(Beginning of The data)

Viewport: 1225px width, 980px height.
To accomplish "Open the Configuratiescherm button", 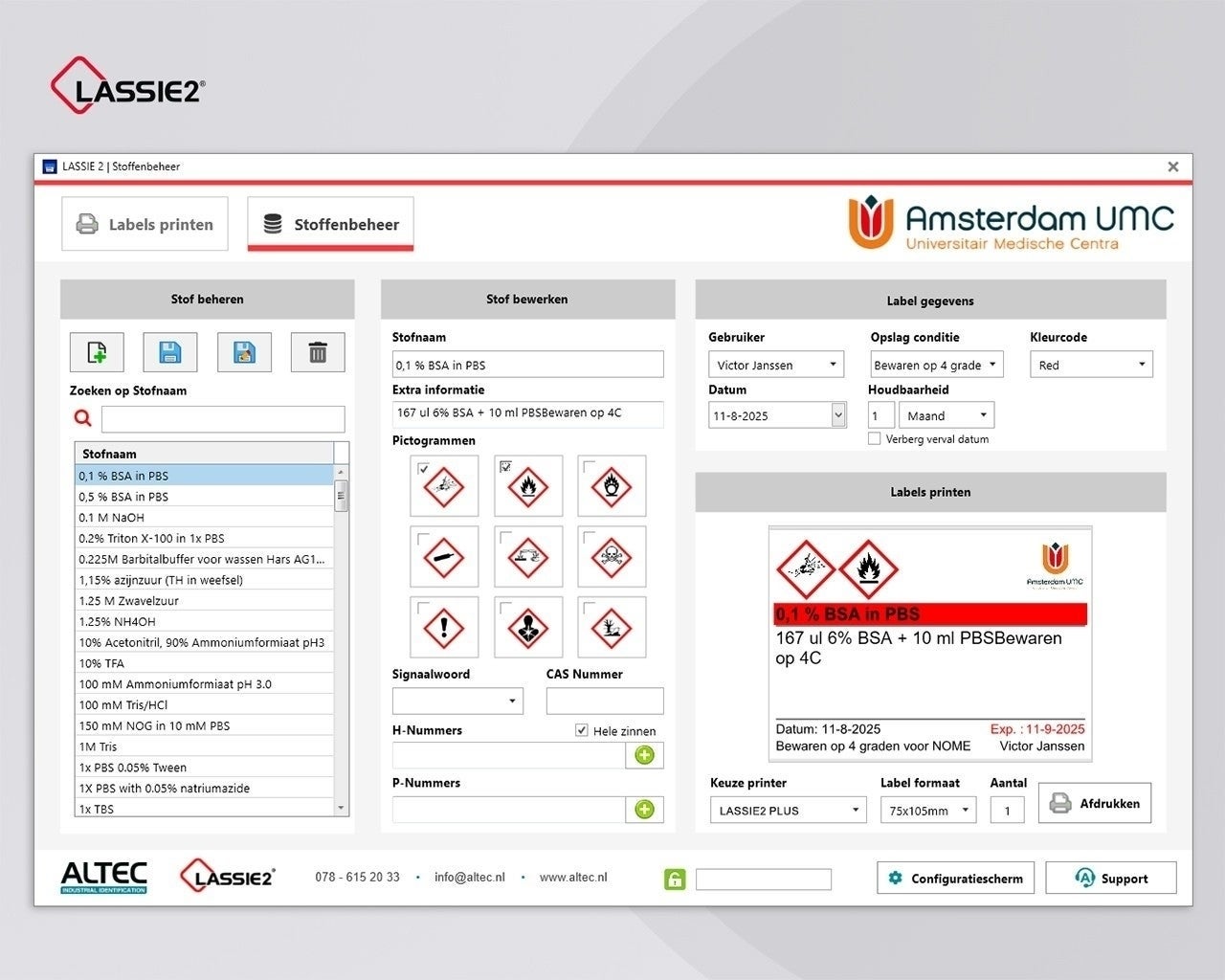I will point(955,879).
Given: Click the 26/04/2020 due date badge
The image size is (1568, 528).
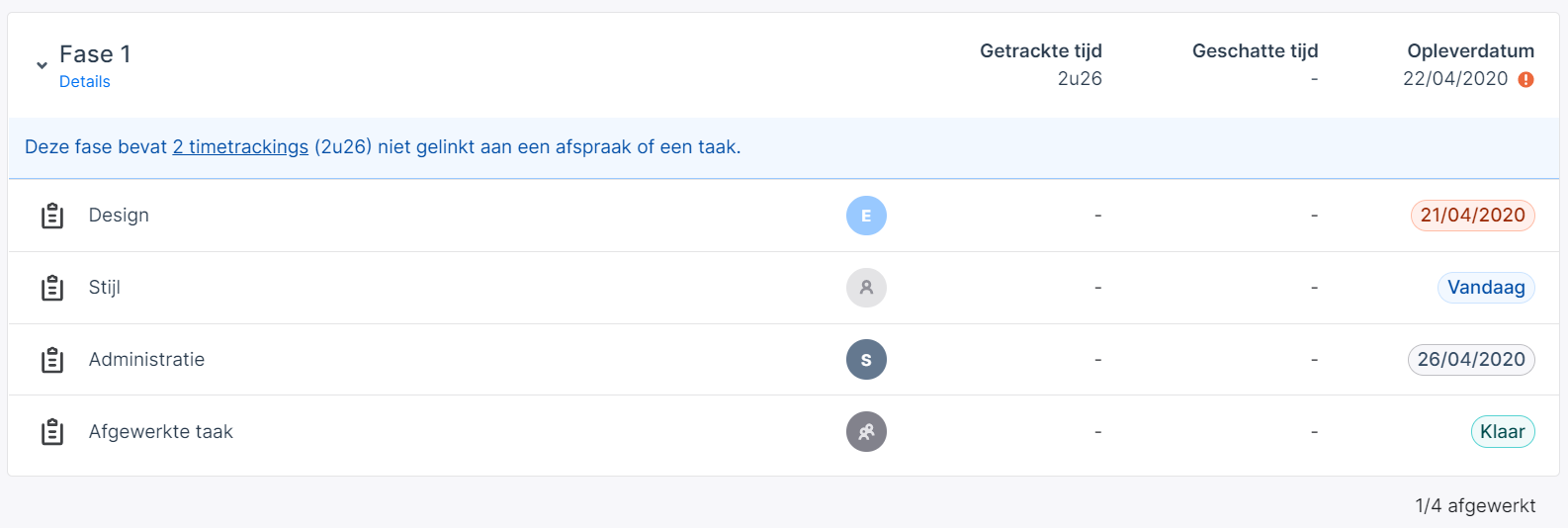Looking at the screenshot, I should click(x=1471, y=360).
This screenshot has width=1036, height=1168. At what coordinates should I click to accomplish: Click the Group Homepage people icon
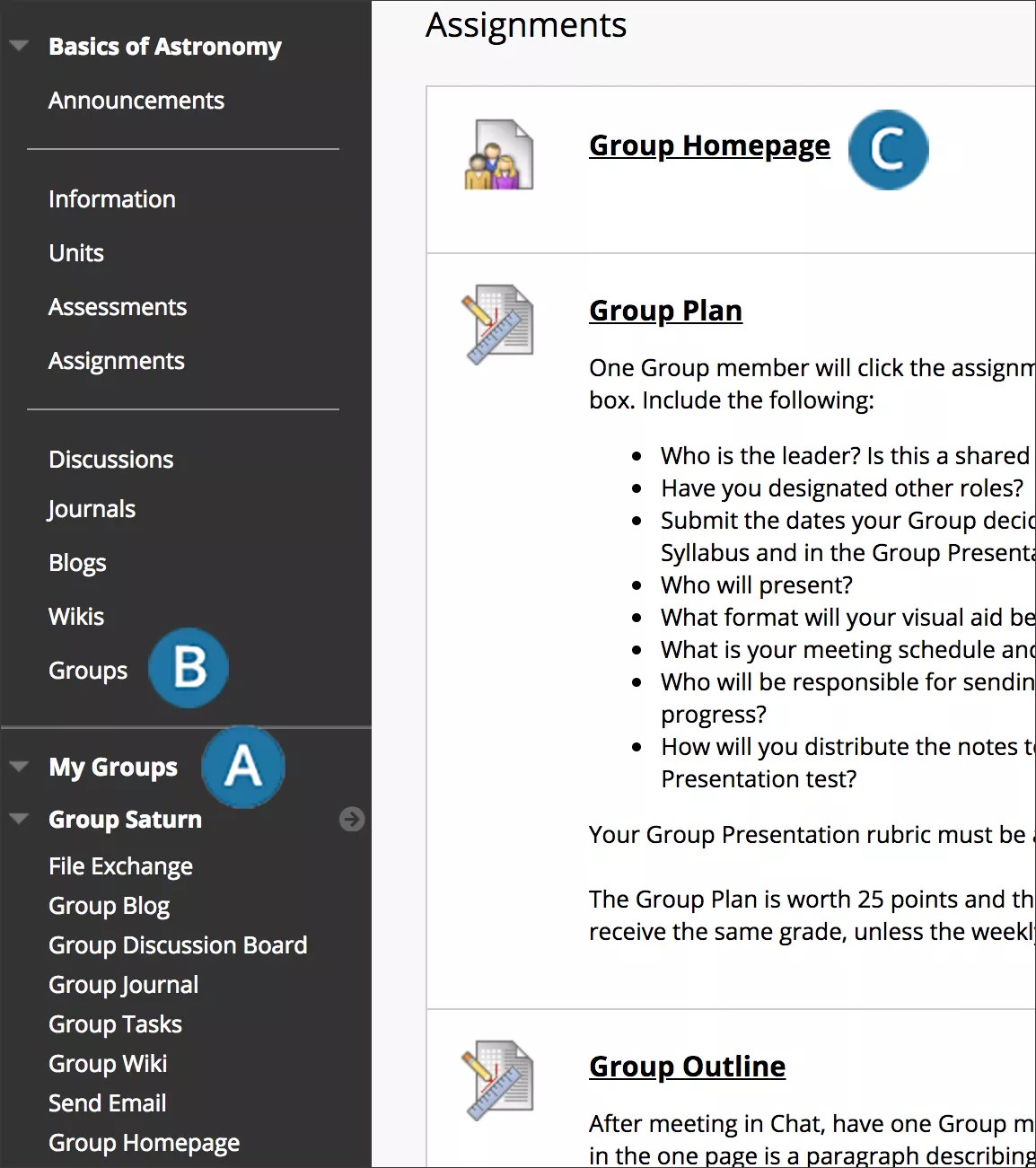click(x=499, y=153)
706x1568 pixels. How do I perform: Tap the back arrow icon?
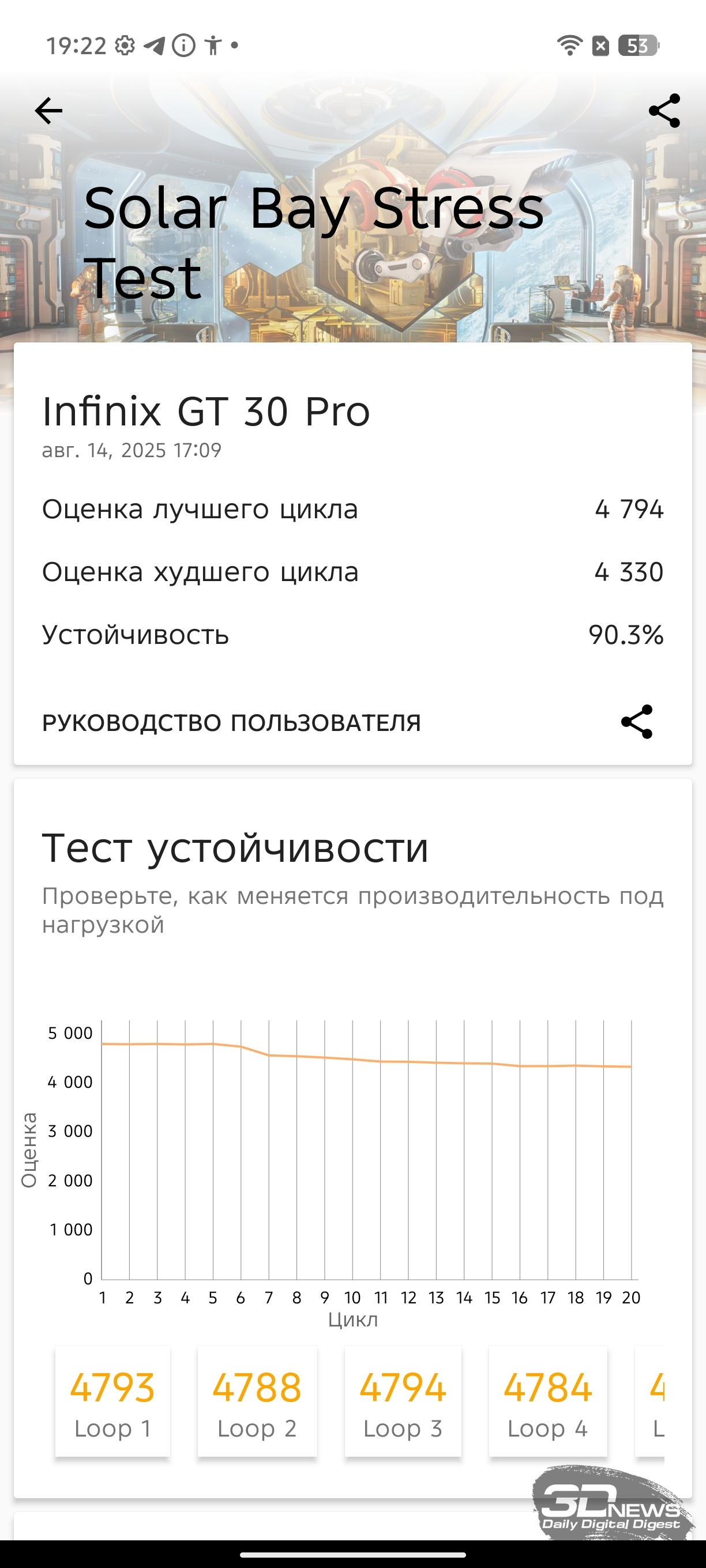48,111
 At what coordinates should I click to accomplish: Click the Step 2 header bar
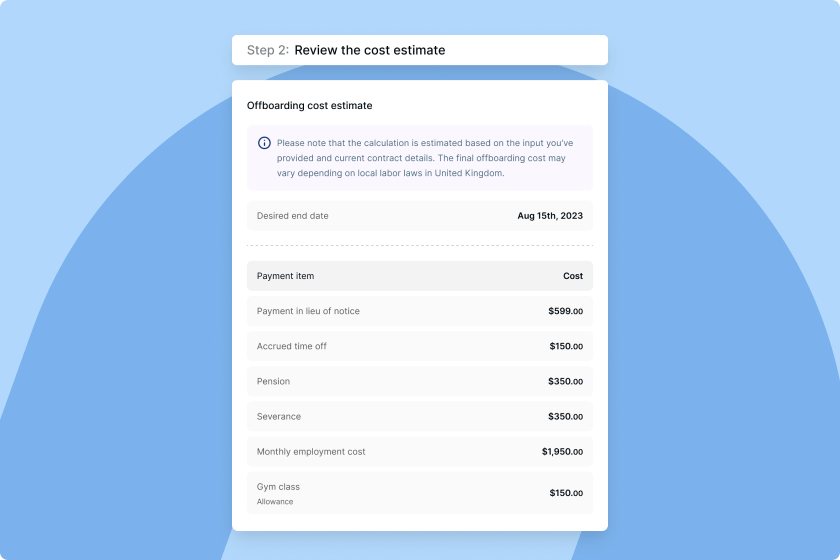pyautogui.click(x=419, y=50)
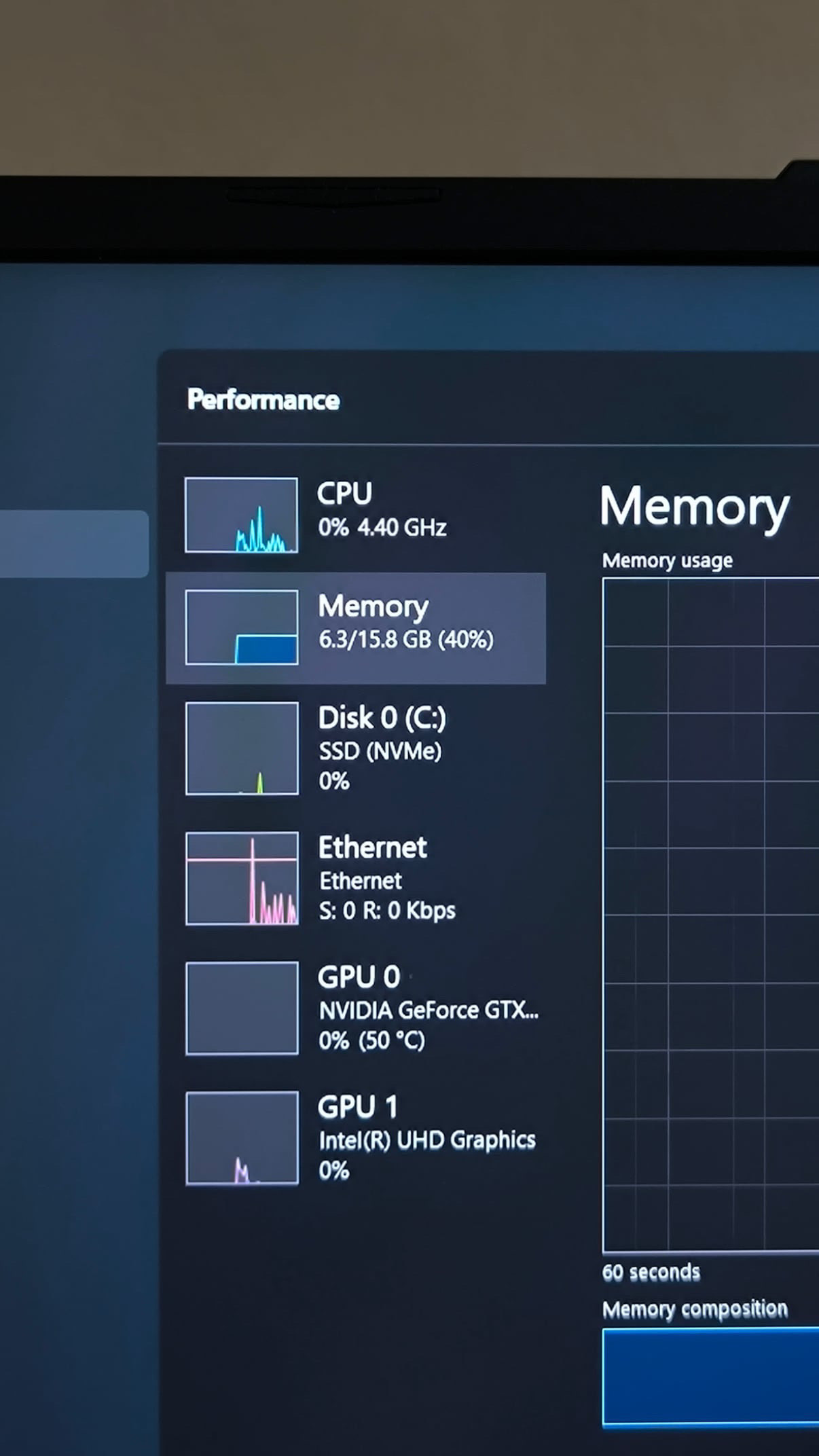
Task: Click the large Memory title heading
Action: (x=694, y=507)
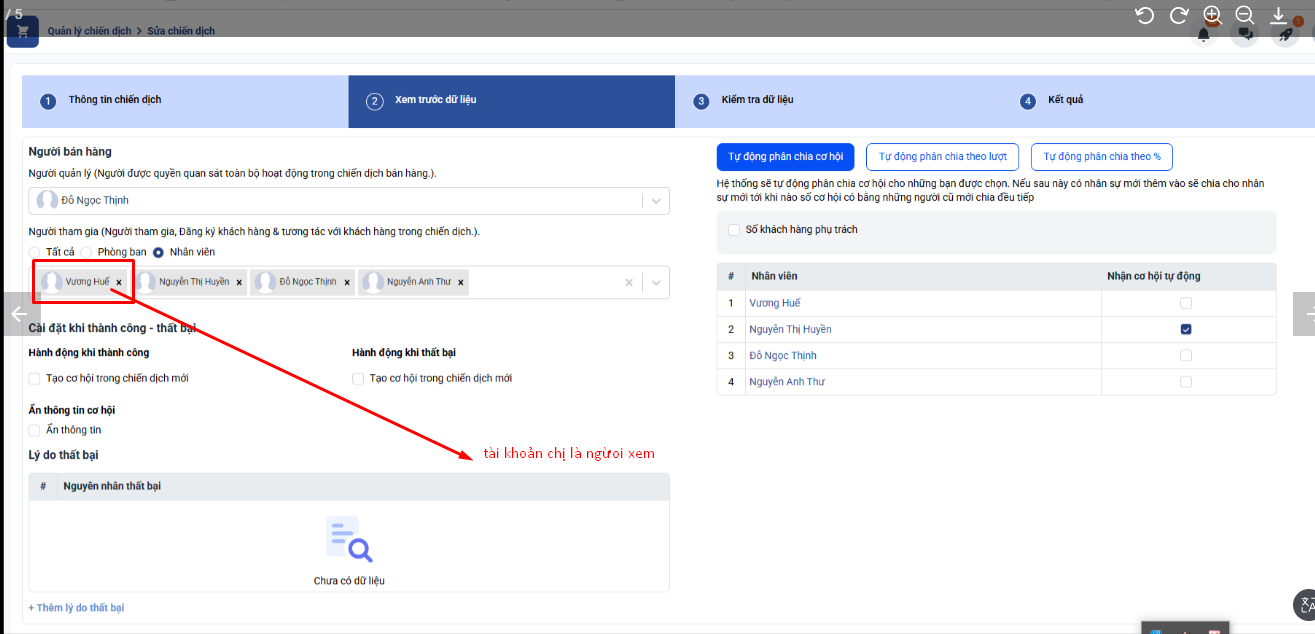Clear all selected participants with the X
The width and height of the screenshot is (1315, 634).
(629, 282)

(End of The data)

Nothing but the lines from the one holding "706x1568 pixels. How" through the last line of the entries should be written out, exactly and inclusively, minus the pictures.

706x1568 pixels. How do I perform: Tap the back arrow icon?
48,111
 At what coordinates should I click to accomplish: Click the Step 2 header bar
pyautogui.click(x=419, y=50)
Task: Click the large Memory title heading
Action: (x=694, y=507)
Clear all selected participants with the X
The width and height of the screenshot is (1315, 634).
(629, 282)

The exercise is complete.